Masahi Ieshima, however, is among those who need not see such footage. When U.S. forces dropped an atomic bomb on Hiroshima on 6 August 1945, he was living there with his family. Only three years old at the time, Ieshima vaguely recalls being strapped on his mother’s back and escaping the toxic cloud of radiation as a fire ravaged their house. Three days later, the U.S. military dropped a stronger, plutonium-core bomb on Nagasaki, more than 400 kms southwest of Hiroshima.
Officially, Hiroshima lost 140,000 lives in 1945, and Nagasaki 74,000, because of these bombings. Thousands more died years later due to illnesses related to the radiation or to injuries sustained during the attacks. Ieshima’s father, who was at his office that was within the explosion’s three-km epicenter range, died of jaw cancer decades after, at the age of 57.

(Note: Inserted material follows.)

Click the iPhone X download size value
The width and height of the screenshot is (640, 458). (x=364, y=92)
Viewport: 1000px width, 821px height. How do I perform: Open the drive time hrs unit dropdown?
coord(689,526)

To this day, debate continues to rage over the decision of the United States to put an end to World War II by dropping the bombs. Although Japan did surrender days after the Nagasaki bombing, political and security experts say that the attacks triggered the nuclear arms race and that the threat of a nuclear war has since hung over the entire world.

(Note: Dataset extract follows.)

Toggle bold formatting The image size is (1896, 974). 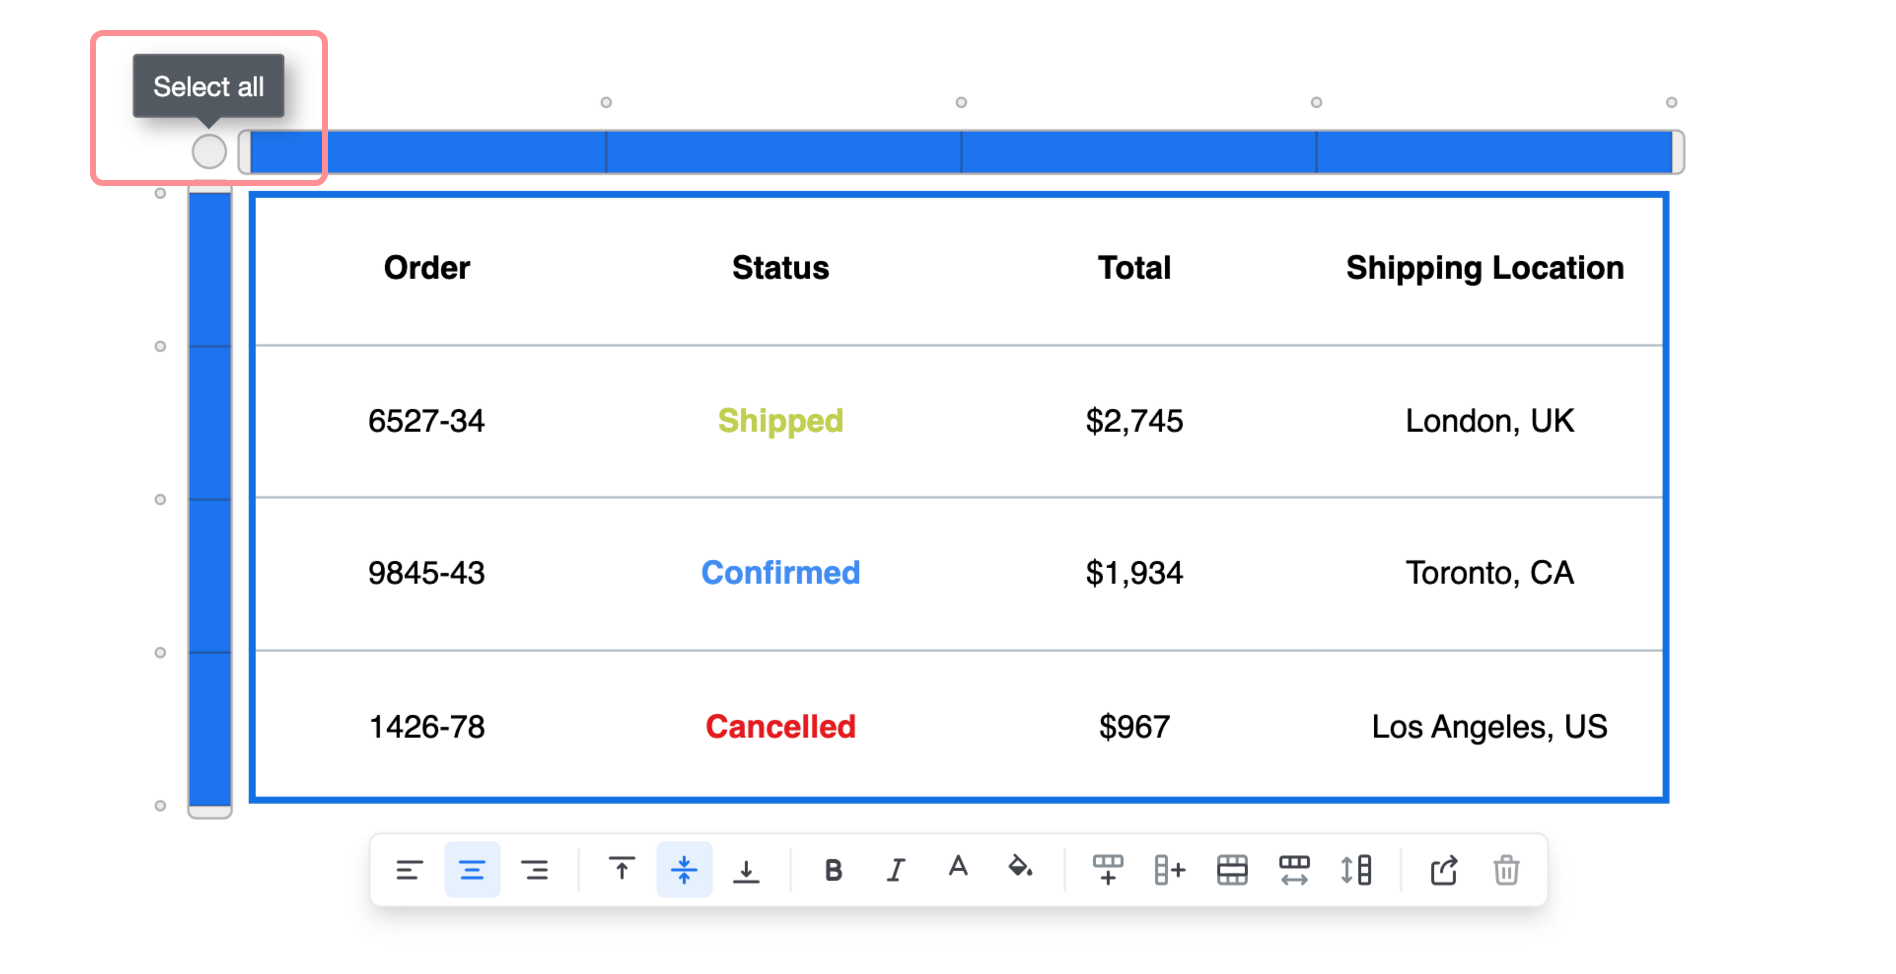[x=833, y=869]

The irony is that Japan – which is the only country to have experienced firsthand the horrors wrought by nuclear bombs – has not signed any of the international treaties aimed at preventing the proliferation and use of nuclear weapons. And with the number of hibakusha – Hiroshima and Nagasaki survivors – fast dwindling year after year, Japanese anti-nuclear activists say that they are losing some of the world’s strongest peace advocates.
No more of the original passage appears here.